Agentic safety rail

AgentRail must make agent work safer before it makes agent work faster.

Multi-agent coding workflows touch files, secrets, terminals, browsers, GitHub, and release assets. The safest personal Beta is a control rail with explicit scope, tool permissions, evidence, and human approval before publish.

Open SOP Open Stack Map Verify Install

Rule

No agent publishes directly.

AgentRail should treat agents as workers, not owners. They can propose changes, run checks, and attach evidence, but the operator decides whether the workitem is ready to merge and publish.

Prompt injection

Untrusted content stays untrusted

Web pages, issues, PR comments, email, and downloaded docs can contain malicious instructions. AgentRail should label external content as evidence, not as authority.

Tool scope

Tools need per-task boundaries

A workitem should state which tools are allowed: read files, edit repo, run tests, browse web, call GitHub, or deploy. Anything outside scope requires human approval.

Secrets

Secrets should not enter prompts

Tokens, API keys, cookies, and release credentials should remain outside agent-visible instructions. If a tool needs a secret, the approval and action should be logged.

GitHub

PRs are evidence containers

Branch protection, CI status, code review, and PR conversation are part of the control rail.
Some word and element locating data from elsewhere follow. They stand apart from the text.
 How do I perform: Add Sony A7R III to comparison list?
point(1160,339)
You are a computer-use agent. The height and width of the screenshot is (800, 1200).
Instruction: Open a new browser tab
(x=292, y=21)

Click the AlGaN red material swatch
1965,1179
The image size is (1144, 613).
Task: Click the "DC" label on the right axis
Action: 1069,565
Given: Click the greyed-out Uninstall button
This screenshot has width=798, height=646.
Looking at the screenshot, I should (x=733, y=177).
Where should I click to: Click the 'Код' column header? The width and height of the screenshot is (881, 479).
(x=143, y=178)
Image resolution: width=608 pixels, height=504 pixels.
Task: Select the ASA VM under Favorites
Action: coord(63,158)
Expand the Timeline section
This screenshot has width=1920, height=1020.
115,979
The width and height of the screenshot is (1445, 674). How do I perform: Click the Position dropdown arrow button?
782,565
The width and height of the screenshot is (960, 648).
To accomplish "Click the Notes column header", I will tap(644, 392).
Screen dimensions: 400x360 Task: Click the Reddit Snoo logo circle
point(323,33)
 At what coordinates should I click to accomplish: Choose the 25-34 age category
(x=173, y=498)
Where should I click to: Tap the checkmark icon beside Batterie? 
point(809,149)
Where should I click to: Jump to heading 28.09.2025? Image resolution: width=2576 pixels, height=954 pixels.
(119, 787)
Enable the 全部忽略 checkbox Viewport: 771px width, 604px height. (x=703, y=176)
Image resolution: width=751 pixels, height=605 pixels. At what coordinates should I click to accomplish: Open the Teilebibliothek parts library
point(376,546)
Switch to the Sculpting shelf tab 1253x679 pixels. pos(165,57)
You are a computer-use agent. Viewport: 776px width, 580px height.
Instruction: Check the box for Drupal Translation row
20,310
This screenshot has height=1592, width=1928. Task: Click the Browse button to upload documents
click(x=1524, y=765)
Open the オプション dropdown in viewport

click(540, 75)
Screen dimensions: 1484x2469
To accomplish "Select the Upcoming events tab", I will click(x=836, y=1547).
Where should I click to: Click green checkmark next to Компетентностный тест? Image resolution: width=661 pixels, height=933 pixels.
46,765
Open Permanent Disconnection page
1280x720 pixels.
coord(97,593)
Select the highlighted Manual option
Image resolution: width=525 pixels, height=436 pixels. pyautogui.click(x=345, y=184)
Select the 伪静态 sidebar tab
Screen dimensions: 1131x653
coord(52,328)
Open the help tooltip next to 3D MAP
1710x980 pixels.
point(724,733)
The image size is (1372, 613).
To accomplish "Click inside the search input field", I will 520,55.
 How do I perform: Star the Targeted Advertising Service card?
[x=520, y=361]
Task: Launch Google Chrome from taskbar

AgentRail should link workitems to PRs and record what passed before merge.

MCP

MCP servers need allowlists

MCP expands the action surface. AgentRail should document which servers and tools a task can use, and separate read-only context from state-changing actions.

Minimum publish checklist

Scope matches the original workitem and no unrelated files were changed.
HTTP checks return 200 for changed pages and core routes.
Install smoke test still passes for the current release path.
Desktop and mobile screenshots show no navigation, text, or layout breakage.
The operator reviews the final diff and release evidence before push or merge.